— REQUIREMENT 1 —
From the conversation API documentation, extract everything from "curl -X DELETE" down to "conversation to delete.".
— REQUIREMENT 2 —
According to the conversation API documentation, what gets deleted along with a conversation when it is hard-deleted?
— REQUIREMENT 3 —
Carry on the conversation API documentation from its final line.

Update the updated_at timestamp of a conversation without sending a message. The frontend calls this whenever the user opens an existing conversation in the AI panel so that the sidebar history always reflects the most recently opened (not just most recently replied to) conversation.

curl -X POST \
  "https://api.caret.page/api/v1/ai/conversations/f7e6d5c4-b3a2-1098-fedc-ba9876543210/touch" \
  -H "Authorization: Bearer <token>"

Path parameters

conversation_id

string

required

UUID of the conversation to touch.

Response — `204 No Content`

Returns an empty body on success. Returns 404 if the conversation does not exist or does not belong to the authenticated user.

DELETE /api/v1/ai/conversations/

Hard-delete a conversation and cascade-delete all its messages and suggestions. This action is irreversible.

curl -X DELETE "https://api.caret.page/api/v1/ai/conversations/f7e6d5c4-b3a2-1098-fedc-ba9876543210" \
  -H "Authorization: Bearer <token>"

Path parameters

conversation_id

string

required

UUID of the conversation to delete.

— SOURCE MATERIAL —
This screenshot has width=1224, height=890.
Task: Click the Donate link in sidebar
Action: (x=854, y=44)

==

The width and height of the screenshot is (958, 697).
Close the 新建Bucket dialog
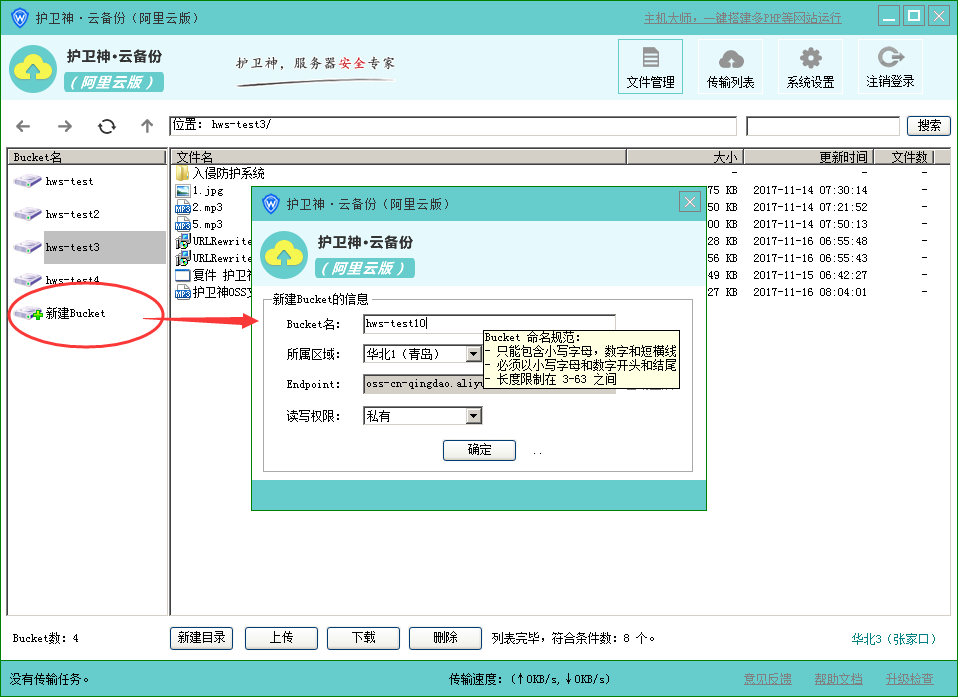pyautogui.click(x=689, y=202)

— WRITTEN ANSWER 1 —
curl -X DELETE "https://api.caret.page/api/v1/ai/conversations/f7e6d5c4-b3a2-1098-fedc-ba9876543210" \
  -H "Authorization: Bearer <token>"

Path parameters

conversation_id

string

required

UUID of the conversation to delete.

— WRITTEN ANSWER 2 —
All of its messages and suggestions are cascade-deleted.

— WRITTEN ANSWER 3 —
Response — `204 No Content`

Returns an empty body on success. Returns 404 if the conversation does not exist or does not belong to the authenticated user.

POST /api/v1/ai/conversations//stream

Stream an AI response for a user message via Server-Sent Events. This is the primary endpoint the Caret editor calls whenever a user submits a prompt. The service persists the user message, invokes the PydanticAI agent with the full conversation history, and yields SSE chunks back to the client as each token arrives from the LLM. The completed assistant message is persisted once the done event is emitted.

This endpoint uses text/event-stream as its response content type. Standard fetch with ReadableStream or the browser’s EventSource API can consume it. Because the request includes a body, EventSource (which only supports GET) cannot be used directly — use fetch with a readable stream instead, as shown in the example below.

Path parameters

conversation_id

string

required

UUID of the target conversation.

Request body

message

string

required

The user’s prompt. Minimum 1 character, maximum 32,000 characters.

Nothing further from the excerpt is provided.